Your objective —
Copy word for word the part of the items that opens with the line containing "At what coordinates should I click to accomplish: Click the Вниз" and runs through the end of the items.
*** Listed entries ***
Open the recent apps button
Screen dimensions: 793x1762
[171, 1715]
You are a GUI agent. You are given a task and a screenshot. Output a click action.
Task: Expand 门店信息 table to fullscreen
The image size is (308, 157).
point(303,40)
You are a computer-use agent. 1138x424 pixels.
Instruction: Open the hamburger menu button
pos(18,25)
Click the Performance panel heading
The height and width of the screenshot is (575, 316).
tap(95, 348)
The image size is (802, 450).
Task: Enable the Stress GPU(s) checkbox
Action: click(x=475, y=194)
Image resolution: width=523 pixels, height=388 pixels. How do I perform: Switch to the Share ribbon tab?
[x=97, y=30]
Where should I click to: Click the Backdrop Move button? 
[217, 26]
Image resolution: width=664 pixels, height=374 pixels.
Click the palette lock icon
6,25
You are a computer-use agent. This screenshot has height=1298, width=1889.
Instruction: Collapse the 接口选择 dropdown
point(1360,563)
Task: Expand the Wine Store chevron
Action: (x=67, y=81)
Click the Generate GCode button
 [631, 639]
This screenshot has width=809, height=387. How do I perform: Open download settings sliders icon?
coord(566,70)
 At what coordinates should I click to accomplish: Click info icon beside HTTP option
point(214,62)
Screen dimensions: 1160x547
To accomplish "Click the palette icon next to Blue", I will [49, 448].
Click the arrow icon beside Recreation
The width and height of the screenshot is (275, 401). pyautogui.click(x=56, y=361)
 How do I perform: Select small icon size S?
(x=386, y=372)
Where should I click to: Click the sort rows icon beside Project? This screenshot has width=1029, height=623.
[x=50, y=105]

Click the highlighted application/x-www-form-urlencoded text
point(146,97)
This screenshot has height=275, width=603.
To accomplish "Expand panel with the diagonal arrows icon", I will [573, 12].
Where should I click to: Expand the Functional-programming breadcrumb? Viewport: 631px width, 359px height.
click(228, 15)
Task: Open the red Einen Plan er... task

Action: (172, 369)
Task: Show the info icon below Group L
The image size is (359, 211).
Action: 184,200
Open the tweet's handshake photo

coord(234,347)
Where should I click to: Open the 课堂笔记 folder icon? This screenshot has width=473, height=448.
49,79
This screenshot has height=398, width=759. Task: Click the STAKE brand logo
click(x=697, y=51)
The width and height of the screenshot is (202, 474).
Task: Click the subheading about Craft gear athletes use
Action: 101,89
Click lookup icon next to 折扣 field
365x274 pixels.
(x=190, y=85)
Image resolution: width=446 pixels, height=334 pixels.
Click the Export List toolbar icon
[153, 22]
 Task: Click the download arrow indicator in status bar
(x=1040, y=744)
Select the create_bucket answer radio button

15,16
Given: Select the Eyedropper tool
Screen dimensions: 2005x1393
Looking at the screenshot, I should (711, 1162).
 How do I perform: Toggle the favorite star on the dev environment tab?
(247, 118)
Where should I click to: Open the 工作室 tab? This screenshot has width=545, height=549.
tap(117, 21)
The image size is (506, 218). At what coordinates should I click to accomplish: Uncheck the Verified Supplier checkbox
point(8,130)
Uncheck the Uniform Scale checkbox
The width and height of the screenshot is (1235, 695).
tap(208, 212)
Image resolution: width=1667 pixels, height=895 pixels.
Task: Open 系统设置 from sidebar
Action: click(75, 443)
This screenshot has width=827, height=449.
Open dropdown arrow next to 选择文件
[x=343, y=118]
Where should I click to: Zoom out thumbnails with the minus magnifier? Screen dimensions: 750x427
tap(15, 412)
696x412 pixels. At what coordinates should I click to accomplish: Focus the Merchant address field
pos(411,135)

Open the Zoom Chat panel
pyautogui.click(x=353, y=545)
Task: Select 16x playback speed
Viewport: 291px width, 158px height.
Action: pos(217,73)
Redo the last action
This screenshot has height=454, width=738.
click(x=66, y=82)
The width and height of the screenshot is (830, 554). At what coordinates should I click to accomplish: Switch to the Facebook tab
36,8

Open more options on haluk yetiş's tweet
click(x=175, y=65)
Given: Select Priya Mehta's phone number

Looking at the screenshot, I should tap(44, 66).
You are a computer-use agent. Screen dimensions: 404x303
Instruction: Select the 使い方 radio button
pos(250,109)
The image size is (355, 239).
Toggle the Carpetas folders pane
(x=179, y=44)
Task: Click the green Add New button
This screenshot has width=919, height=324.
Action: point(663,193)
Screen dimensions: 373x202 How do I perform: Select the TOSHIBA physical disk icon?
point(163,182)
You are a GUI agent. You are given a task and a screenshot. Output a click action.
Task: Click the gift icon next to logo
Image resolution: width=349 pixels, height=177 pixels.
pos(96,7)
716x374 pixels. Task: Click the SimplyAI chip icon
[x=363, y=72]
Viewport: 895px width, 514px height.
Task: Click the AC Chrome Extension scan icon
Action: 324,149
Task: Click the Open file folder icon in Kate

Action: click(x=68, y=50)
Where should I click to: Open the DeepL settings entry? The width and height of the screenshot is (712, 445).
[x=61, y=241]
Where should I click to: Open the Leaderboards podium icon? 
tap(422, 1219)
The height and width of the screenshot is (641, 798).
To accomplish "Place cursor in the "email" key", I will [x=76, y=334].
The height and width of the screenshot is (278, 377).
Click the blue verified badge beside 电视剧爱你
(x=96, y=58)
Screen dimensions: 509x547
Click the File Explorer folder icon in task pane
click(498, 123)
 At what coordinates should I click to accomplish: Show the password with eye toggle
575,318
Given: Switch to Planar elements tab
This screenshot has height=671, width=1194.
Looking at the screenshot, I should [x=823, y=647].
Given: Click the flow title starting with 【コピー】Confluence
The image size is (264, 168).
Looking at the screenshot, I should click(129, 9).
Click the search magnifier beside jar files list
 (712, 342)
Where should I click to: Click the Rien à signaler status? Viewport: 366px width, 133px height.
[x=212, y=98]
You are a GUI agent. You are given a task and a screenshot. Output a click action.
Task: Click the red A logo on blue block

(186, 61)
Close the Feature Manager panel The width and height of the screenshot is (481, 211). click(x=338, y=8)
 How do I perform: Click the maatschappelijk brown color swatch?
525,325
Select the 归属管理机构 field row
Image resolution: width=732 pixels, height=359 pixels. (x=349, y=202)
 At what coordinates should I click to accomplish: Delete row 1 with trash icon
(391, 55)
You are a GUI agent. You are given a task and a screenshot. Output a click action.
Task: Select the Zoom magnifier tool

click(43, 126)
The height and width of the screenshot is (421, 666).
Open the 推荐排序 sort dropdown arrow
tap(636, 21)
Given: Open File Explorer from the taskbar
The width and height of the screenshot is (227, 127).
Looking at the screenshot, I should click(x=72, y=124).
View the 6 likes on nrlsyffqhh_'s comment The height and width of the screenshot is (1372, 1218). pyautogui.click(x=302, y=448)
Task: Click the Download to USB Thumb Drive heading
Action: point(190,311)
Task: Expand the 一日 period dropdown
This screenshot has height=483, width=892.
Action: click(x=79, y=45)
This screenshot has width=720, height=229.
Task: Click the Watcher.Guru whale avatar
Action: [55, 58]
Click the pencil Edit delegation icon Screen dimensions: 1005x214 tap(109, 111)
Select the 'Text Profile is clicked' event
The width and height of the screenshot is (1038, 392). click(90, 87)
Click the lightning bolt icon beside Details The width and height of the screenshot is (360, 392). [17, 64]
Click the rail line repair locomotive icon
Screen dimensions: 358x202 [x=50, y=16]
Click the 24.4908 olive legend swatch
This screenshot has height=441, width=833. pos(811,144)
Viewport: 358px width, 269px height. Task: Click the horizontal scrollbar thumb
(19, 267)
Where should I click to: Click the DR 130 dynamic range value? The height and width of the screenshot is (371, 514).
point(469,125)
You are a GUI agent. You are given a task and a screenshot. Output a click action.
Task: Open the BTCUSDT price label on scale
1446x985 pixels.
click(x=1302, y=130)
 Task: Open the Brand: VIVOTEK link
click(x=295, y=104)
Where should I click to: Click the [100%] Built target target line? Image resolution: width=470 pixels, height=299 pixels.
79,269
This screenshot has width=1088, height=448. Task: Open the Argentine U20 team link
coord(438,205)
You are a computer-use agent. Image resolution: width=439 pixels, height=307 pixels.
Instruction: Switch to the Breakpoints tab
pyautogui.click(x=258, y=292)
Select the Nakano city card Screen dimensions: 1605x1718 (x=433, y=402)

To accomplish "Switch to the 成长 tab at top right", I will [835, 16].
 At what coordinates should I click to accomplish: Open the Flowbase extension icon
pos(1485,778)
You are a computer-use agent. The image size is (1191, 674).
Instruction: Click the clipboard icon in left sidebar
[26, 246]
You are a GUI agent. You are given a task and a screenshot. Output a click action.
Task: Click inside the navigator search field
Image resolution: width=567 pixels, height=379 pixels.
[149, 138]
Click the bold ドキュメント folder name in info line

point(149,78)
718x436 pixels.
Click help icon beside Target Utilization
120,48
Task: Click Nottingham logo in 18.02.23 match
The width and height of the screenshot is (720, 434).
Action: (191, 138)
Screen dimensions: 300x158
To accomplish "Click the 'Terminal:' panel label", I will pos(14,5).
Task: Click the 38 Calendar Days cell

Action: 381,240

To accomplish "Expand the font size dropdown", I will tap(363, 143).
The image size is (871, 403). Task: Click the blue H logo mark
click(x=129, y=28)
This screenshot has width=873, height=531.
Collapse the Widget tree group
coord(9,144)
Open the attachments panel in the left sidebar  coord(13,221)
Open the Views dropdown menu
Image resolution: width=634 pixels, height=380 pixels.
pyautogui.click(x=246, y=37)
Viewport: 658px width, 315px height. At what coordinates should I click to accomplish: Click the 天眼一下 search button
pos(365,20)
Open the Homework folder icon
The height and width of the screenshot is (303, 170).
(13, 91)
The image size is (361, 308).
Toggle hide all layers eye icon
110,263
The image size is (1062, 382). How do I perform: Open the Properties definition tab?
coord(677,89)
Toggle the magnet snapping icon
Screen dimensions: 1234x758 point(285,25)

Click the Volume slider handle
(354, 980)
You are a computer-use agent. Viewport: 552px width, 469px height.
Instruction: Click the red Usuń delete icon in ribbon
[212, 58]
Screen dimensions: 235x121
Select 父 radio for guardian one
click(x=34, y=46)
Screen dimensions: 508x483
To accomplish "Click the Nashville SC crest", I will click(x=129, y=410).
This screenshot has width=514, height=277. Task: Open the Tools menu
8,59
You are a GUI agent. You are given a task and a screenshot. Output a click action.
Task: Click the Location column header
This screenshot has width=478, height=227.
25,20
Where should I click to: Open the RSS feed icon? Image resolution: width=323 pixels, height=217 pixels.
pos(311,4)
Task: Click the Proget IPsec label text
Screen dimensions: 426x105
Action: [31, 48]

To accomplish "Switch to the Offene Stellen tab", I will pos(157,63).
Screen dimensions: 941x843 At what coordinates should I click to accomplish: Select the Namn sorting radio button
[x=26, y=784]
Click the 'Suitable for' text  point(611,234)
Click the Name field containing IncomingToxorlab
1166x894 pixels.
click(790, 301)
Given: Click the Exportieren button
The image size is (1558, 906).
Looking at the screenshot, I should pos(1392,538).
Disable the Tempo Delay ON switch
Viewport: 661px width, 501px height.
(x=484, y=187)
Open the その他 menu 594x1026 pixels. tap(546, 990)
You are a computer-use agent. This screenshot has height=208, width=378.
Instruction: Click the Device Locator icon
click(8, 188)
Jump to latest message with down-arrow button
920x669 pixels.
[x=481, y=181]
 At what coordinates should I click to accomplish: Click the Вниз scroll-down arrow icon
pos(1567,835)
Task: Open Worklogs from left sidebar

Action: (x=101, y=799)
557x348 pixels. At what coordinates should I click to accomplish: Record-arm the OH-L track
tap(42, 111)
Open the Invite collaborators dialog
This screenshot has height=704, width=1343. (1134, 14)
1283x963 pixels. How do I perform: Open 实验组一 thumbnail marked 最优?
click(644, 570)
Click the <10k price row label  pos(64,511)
***
The result —
 At what coordinates should I click to accomplish: Click the Вниз scroll-down arrow icon
pos(1567,835)
Task: Open Worklogs from left sidebar

Action: (x=101, y=799)
557x348 pixels. At what coordinates should I click to accomplish: Record-arm the OH-L track
tap(42, 111)
Open the Invite collaborators dialog
This screenshot has height=704, width=1343. (1134, 14)
1283x963 pixels. How do I perform: Open 实验组一 thumbnail marked 最优?
click(644, 570)
Click the <10k price row label  pos(64,511)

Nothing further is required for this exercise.